Attitude towards off-label prescribing of OMPs
Most policy makers are not firmly in favor or against off-label prescribing. Some only consider it appropriate within the framework of a clinical study and if there is no “on-label” alternative available.
“I’m against under the current conditions, data are hardly being collected.” ( BNY31102 )
“I think it’s too simplistic to be “against” off-label use, but I do think that it has to happen in the context of study projects as much as possible.” ( BES14101 )
“Of course you have to check first whether there is no approved medicinal product for that indication. But if there isn’t, then off-label prescribing should have to be possible.” ( BNS11101 )
“I think OMPs need to be prioritized here, because they treat rare diseases. The clinical evidence will always be limited, but if you have a proof of concept, an idea of how a medicinal product works, then I agree that it should be available for patients as quickly as possible.
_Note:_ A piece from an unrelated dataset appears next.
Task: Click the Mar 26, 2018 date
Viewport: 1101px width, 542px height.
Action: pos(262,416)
It would even be unethical not to!.” ( BTY14102 )
Factors influencing off-label prescribing
According to the interviewees several factors influence the choice to prescribe an off-label treatment.
Safety and tolerability
The barrier to prescribe a medicinal product off-label is lower if the medicinal product is considered safe and well-tolerated.
“The most defining factor is the safety of the medicinal product and whether or not it causes severe side effects. You don’t want to make a patient even sicker than he already is.” ( AET13091A )
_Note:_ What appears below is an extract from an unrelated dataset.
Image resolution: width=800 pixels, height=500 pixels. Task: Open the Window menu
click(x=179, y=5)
“Once you go off-label, I think safety is the most important thing. Safety and tolerability. (…) Medicinal products with a good safety profile have a better chance of getting prescribed off-label.” ( ANS02101L )
Effectiveness
All stakeholders agree that, although the evidence on the effectiveness of a medicinal product may be limited, treatment decisions should still be evidence-based. Physicians keep up to date by following publications within their area of expertise. New findings are also discussed with national and international colleagues. Peer-to-peer consulting is considered a crucial aspect, even though the ultimate decision to start a new off-label treatment is personal.
“You hardly ever have guarantees about the effectiveness of a medicinal product in the off-label indications. (…) But you need to have some sort of scientific indication that it actually works. You can’t just prescribe medicinal products and hope that they will have an effect.” ( AET13091A )
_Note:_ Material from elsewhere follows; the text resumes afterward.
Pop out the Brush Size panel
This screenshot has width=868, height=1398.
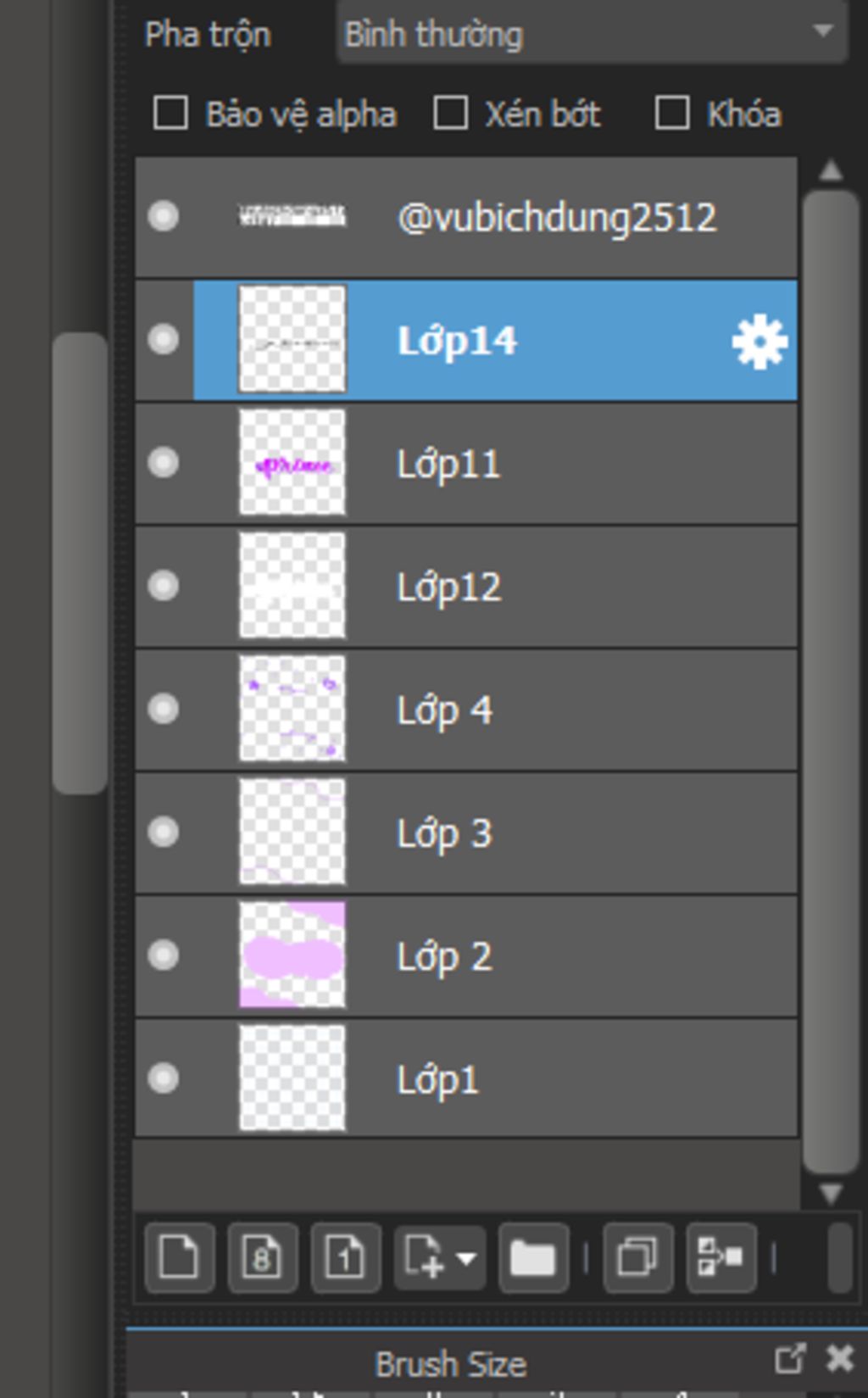click(x=789, y=1358)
“I always consider: has this medicinal product been tested in randomized studies? And I try to discuss it with my assistants: why are we choosing this medicinal product?” ( AES14103A )
“There is a forum for questions about effectiveness and cost-effectiveness of medicinal products used for metabolic diseases. You can even add your own questions. (…) That’s how you get feedback from physicians worldwide. Sometimes is somewhat subjective or not always based on objective criteria from the literature, but along the way you learn to distinguish between what is relevant and what is not.” ( AES14103A )
Mechanism of action
Medicinal products with a more general and broad mechanism of action, like some oncology medicinal products, are more likely to be prescribed off-label compared to other more targeted medicinal products such as enzyme replacement therapies.
“These medicinal products [enzyme replacement therapies] are used exclusively for very specific indications, so I guess they are not used for any other indications.” ( ANS10101A )
“You can of course, based on the mechanism of action of a medicinal product presume that it will probably also be effective for a similar disease and just try it. That is how it is often done.” ( ANS10101A )
Place in clinical practice
Off-label prescribing is seldom applied as first-line therapy. It is considered when all other options have failed.
“At the end of what is feasible, or what is reimbursed, or what is “standard”, then you resort to off-label prescribing.” ( ANS02101L )
Disease indication
Off-label prescribing is more frequent in some specific indications
“There are 1001 medicinal products to treat heart arrhythmia. If product A fails, then try product B. And all these are registered and reimbursed. There is no such thing in hemato oncology! Additionally, medicinal products in hemato oncology are mostly expensive, monoclonal antibodies and small molecules. Off-label use is a lot more frequent in hemato oncology.” ( ANS02101L )
Patient population
A final determining factor is the patient population. Children are subjected to off-label use more often than adults because not all medicinal products are registered for paediatric use.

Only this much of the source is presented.